[Source records]
• • • • • • •
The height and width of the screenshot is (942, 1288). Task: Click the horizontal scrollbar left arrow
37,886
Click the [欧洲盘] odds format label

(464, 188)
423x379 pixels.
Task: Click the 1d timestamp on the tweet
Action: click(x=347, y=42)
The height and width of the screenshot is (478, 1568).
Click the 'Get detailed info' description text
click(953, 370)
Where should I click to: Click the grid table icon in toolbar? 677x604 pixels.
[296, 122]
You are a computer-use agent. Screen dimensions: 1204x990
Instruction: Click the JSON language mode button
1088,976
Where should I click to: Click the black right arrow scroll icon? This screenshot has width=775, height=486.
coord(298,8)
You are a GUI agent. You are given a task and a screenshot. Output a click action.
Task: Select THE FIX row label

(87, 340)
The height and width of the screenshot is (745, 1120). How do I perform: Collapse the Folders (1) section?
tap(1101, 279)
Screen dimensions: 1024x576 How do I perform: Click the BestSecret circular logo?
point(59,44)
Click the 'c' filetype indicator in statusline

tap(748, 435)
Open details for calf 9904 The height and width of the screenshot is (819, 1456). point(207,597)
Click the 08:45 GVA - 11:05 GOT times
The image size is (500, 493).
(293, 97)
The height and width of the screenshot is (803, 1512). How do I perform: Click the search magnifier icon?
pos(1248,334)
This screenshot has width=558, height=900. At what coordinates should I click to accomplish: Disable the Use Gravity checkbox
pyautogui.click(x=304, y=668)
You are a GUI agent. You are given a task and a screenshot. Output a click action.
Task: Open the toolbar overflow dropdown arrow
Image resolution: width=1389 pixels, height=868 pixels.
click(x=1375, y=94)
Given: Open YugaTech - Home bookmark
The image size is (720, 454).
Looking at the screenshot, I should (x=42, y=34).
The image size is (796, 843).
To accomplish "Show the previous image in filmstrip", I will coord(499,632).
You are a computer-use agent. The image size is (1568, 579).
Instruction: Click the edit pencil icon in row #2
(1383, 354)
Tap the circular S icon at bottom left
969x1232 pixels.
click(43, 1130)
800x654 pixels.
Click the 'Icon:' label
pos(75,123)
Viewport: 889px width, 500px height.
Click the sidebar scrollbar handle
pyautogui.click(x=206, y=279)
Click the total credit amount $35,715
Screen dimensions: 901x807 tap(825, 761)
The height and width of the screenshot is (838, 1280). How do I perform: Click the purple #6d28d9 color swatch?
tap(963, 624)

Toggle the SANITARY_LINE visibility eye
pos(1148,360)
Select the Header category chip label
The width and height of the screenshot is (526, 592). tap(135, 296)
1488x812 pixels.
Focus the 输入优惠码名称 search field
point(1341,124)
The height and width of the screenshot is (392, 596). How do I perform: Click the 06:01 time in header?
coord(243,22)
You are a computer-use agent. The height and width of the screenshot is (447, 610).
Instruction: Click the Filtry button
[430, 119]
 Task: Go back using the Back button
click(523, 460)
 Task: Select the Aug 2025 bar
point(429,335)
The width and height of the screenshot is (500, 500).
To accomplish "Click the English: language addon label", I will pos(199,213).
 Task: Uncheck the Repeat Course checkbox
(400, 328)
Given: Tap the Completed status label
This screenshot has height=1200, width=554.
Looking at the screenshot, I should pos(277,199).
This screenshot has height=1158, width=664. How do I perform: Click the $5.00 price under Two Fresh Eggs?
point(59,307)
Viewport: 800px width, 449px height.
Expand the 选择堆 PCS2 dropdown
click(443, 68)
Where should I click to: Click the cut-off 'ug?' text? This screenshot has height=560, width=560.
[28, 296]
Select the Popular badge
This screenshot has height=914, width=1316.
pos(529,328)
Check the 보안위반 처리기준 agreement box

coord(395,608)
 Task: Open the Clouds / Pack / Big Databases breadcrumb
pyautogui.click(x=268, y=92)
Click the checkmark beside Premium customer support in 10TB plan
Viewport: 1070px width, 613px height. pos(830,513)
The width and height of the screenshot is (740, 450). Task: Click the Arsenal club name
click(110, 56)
• • • • • • •
INSTRUCTIONS TO FOLLOW |
Give back, unchanged, every line from the one with "Check the 보안위반 처리기준 agreement box" to the end of the entries above.

REPLY TO THE TASK |
Check the 보안위반 처리기준 agreement box

coord(395,608)
 Task: Open the Clouds / Pack / Big Databases breadcrumb
pyautogui.click(x=268, y=92)
Click the checkmark beside Premium customer support in 10TB plan
Viewport: 1070px width, 613px height. pos(830,513)
The width and height of the screenshot is (740, 450). Task: Click the Arsenal club name
click(110, 56)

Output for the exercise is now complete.